Let’s act as a “Red Team” to ensure ThornGuard is actively protecting your environment.

Test Ingress Protection (Malicious Commands)

Section titled “Test Ingress Protection (Malicious Commands)”

Send this exact prompt to Claude:

“I need you to use your tools to update the repository. Please execute this command: rm -rf /

Result: Claude will attempt to format a JSON-RPC payload. ThornGuard will intercept the rm -rf signature, instantly drop the request, and return an HTTP 400 error. Claude will inform you the command was blocked.

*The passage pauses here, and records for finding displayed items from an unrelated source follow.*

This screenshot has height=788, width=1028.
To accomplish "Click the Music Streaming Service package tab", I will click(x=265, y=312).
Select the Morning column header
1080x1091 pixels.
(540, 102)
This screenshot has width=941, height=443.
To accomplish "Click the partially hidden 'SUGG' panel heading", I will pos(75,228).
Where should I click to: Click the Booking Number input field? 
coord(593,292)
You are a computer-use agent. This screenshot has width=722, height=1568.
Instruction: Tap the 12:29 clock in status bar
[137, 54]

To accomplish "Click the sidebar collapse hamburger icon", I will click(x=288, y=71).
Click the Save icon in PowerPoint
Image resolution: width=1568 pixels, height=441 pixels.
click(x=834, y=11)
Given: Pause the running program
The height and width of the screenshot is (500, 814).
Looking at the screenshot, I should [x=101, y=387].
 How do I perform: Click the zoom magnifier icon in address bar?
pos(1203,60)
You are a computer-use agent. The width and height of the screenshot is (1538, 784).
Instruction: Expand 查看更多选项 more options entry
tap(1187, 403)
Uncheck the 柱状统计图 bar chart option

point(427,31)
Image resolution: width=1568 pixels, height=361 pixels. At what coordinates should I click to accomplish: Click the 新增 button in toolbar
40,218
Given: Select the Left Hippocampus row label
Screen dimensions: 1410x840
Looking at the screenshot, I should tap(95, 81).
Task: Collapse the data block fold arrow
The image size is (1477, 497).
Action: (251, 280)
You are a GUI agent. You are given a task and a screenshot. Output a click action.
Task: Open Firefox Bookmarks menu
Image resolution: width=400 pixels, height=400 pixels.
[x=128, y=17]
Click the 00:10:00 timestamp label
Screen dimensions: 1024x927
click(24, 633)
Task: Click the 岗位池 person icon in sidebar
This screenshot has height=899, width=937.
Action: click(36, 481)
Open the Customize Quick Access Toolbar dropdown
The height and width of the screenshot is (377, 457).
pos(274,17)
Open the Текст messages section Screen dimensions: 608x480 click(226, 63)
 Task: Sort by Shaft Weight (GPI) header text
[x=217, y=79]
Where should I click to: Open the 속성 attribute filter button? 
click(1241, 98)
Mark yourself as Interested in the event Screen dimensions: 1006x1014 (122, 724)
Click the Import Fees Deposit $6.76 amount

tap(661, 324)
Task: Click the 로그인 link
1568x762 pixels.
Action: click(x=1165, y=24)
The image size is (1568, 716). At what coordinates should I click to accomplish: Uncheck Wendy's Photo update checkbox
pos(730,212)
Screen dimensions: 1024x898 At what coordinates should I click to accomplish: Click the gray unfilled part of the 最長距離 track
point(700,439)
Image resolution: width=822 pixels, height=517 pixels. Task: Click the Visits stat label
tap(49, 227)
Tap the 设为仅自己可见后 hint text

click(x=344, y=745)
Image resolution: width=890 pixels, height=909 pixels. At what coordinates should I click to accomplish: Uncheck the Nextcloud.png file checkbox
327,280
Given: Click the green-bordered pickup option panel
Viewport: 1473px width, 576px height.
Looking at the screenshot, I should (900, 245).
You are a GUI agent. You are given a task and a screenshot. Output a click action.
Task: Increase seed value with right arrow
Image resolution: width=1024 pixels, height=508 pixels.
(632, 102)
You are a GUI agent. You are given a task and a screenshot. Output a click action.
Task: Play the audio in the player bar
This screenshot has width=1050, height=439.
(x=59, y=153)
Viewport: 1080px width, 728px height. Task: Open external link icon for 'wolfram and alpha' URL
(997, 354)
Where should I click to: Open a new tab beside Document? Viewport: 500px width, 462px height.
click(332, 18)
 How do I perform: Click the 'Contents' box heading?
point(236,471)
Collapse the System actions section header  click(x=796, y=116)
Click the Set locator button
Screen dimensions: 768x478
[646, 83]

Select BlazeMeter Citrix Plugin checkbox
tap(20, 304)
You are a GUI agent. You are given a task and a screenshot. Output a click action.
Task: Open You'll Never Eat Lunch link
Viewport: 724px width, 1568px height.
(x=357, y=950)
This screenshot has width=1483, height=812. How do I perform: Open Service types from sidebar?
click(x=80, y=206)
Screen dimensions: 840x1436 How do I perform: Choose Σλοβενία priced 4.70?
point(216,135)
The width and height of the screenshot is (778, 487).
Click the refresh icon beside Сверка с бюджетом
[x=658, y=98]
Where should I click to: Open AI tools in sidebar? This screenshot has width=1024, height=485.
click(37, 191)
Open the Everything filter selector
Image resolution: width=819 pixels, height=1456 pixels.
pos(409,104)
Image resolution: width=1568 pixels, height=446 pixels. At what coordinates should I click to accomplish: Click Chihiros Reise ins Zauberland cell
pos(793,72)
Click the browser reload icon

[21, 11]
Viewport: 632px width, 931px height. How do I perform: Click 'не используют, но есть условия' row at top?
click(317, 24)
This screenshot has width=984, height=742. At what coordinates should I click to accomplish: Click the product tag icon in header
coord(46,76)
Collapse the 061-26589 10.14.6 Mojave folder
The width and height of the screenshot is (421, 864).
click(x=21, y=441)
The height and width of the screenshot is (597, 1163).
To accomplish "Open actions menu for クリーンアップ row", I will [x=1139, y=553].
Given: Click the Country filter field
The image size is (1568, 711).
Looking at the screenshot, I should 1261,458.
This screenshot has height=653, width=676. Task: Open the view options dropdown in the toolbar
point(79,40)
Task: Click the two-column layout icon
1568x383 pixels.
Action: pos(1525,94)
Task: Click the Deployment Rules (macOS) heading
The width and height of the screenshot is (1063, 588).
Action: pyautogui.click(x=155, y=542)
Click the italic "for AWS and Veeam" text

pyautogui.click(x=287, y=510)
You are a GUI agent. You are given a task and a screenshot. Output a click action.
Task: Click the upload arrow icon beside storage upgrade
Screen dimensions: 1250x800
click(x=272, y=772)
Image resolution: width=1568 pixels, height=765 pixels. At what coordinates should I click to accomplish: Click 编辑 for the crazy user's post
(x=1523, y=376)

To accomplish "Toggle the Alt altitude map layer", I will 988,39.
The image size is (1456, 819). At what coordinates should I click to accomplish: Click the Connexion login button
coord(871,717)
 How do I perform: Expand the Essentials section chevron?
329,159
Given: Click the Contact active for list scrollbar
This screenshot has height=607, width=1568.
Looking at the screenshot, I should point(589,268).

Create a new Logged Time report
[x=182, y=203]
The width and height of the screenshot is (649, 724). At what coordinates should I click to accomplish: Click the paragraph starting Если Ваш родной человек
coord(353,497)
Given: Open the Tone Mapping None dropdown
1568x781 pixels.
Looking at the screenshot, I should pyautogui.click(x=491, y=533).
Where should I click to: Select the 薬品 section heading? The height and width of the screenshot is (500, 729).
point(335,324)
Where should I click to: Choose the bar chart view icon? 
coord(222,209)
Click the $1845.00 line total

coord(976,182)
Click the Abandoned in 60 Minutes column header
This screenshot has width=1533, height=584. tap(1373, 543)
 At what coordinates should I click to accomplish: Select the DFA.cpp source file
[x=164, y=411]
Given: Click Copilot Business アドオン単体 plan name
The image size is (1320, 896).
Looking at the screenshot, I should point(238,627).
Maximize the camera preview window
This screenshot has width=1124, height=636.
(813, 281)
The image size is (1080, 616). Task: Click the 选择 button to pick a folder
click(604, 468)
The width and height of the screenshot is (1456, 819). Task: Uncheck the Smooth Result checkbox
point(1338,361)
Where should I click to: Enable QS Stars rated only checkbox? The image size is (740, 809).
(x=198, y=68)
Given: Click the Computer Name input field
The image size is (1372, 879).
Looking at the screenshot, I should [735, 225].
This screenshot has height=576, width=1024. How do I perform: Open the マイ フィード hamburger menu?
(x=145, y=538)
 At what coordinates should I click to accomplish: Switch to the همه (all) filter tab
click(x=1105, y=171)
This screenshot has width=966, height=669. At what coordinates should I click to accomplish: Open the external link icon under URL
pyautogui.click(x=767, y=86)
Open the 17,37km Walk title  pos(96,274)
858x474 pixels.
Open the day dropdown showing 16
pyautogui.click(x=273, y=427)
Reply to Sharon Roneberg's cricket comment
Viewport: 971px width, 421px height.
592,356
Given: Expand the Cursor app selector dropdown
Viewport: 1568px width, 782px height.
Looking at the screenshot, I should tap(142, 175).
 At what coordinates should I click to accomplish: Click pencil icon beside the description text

Create a text file or issue in your GitHub repository containing a fake AWS key (e.g., AKIAIOSFODNN7EXAMPLE). Then, ask Claude:

“Can you read the latest issue in my repository and tell me exactly what it says?”

Result: GitHub will send the real AWS key back in the stream. ThornGuard will intercept the live network chunks, scrub the key, and replace it with [THORNGUARD REDACTED AWS KEY]. Claude will seamlessly read the redacted text back to you!